SOURCE EXCERPT →
Secondly, a depletion region/layer is already in picture from the beginning i.e. while fabricating P-N Junction, due to abrupt change in concentration of electrons/holes in two types of materials, electrons from N type material and holes from P type material diffuses to P type and N type materials respectively. This leads to formation of depletion region/layer which contains ions (Positive and negative ions), not electrons or holes. These ions are generally immobile in nature. And in this way, region nearby p-n interface loose its neutrality and becomes charged.Since space charges in depletion region leads to an electric field which opposes further movement of electrons and holes due to process of diffusion, P-N junction reach to a state of equilibrium.
Next thing is, again, applying a positive current is somehow misleading, we apply positive voltage to P material and negative voltage (zero voltage) to N material, and when battery connected this way, its Forward Bias/Biasing.With a battery connected this way, the holes in the P-type region and the electrons in the N-type region are pushed toward the junction. This reduces the width of the depletion zone. The positive charge applied to the P-type material repels the holes, while the negative charge applied to the N-type material repels the electrons. As electrons and holes are pushed toward the junction, the distance between them decreases.Only majority carriers (electrons in N-type material or holes in P-type) can flow through a semiconductor for a macroscopic length. With this in mind, consider the flow of electrons across the junction. The forward bias causes a force on the electrons pushing them from the N side toward the P side. With forward bias, the depletion region is narrow enough that electrons can cross the junction and inject into the P-type material. However, they do not continue to flow through the P-type material indefinitely, because it is energetically favorable for them to recombine with holes. Although the electrons penetrate only a short distance into the P-type material, the electric current continues uninterrupted, because holes (the majority carriers) begin to flow in the opposite direction. The total current (the sum of the electron and hole currents) is constant in space, because any variation would cause charge buildup over time
Therefore, the current flow through the diode involves electrons flowing through the N-type region toward the junction, holes flowing through the P-type region in the opposite direction toward the junction, and the two species of carriers constantly recombining in the vicinity of the junction. The electrons and holes travel in opposite directions, but they also have opposite charges, so the overall current is in the same direction on both sides of the diode, as required.

TO DO →
1. Reproduce the stretch of the P-N junction passage from "Secondly, a depletion" through "state of equilibrium.".
2. List every phrase that appears inside parentheses in the P-N junction passage.

MATERIAL SUPPLIED →
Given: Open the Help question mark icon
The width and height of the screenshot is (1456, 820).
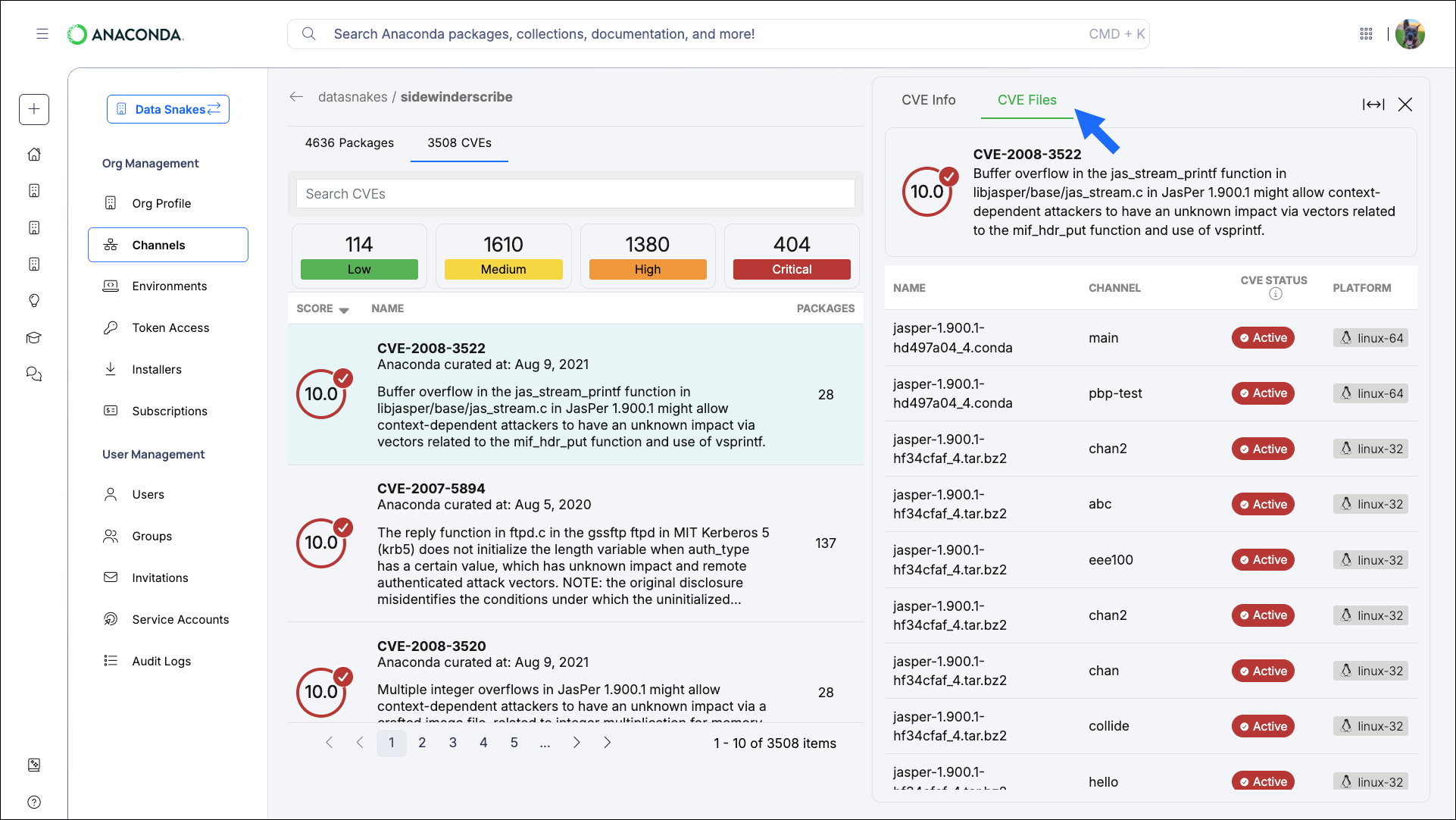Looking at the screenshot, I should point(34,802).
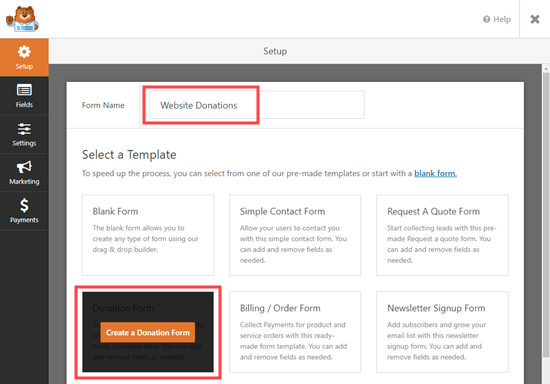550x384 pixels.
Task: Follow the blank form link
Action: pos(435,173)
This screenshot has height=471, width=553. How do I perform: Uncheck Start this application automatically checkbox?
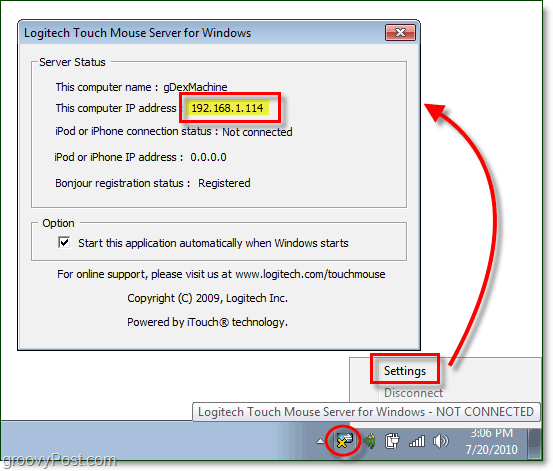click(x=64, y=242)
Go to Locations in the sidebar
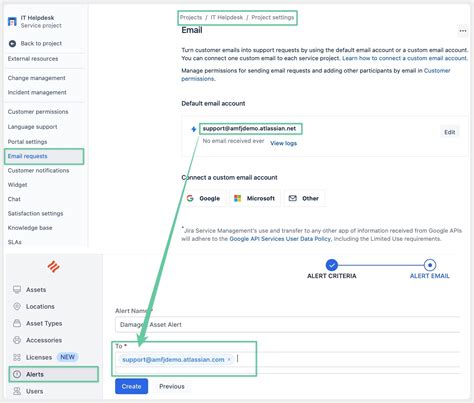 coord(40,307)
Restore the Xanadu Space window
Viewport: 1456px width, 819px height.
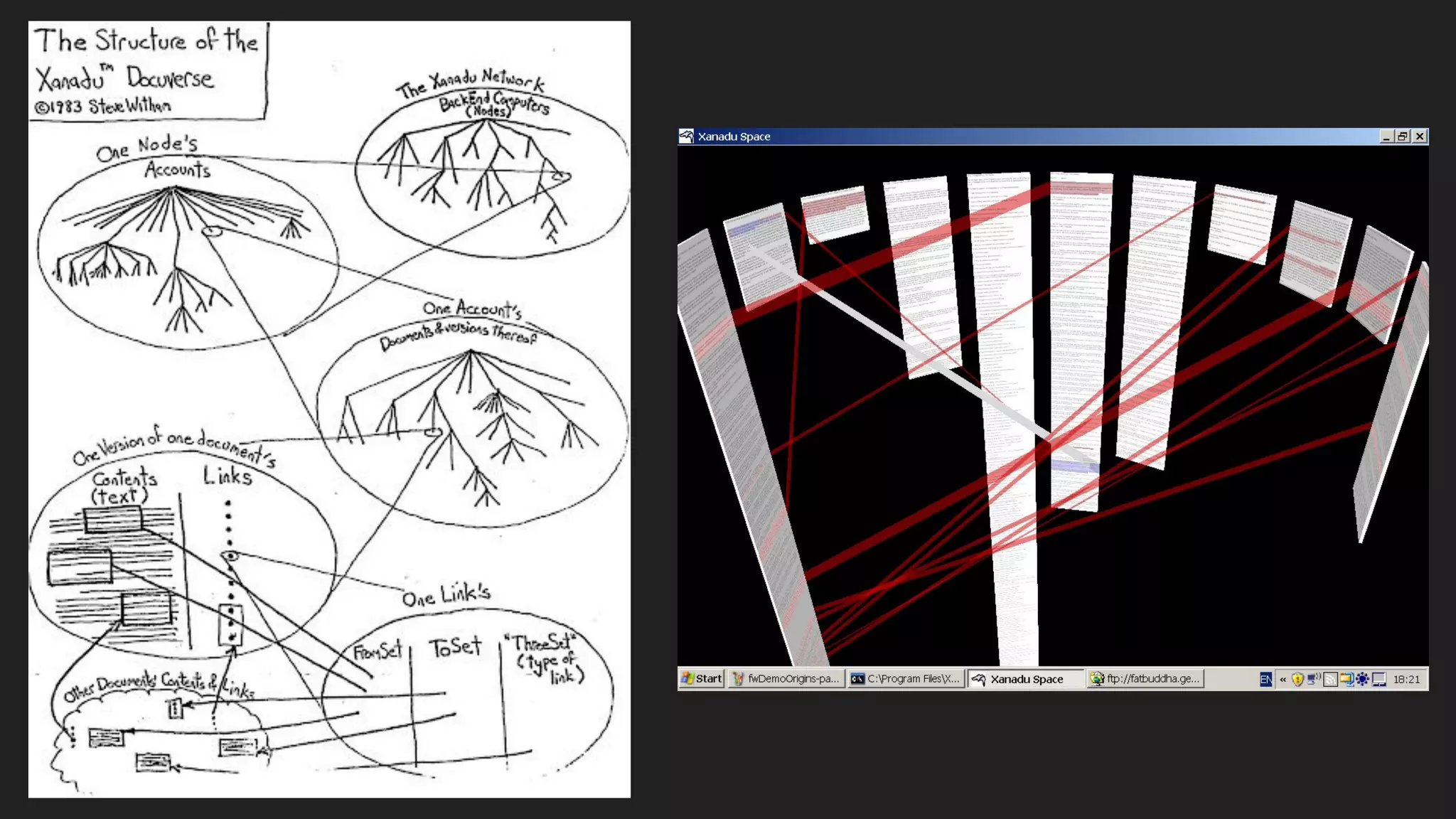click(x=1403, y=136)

RESPONSES →
1.
Secondly, a depletion region/layer is already in picture from the beginning i.e. while fabricating P-N Junction, due to abrupt change in concentration of electrons/holes in two types of materials, electrons from N type material and holes from P type material diffuses to P type and N type materials respectively. This leads to formation of depletion region/layer which contains ions (Positive and negative ions), not electrons or holes. These ions are generally immobile in nature. And in this way, region nearby p-n interface loose its neutrality and becomes charged.Since space charges in depletion region leads to an electric field which opposes further movement of electrons and holes due to process of diffusion, P-N junction reach to a state of equilibrium.

2.
- Positive and negative ions
- zero voltage
- electrons in N-type material or holes in P-type
- the majority carriers
- the sum of the electron and hole currents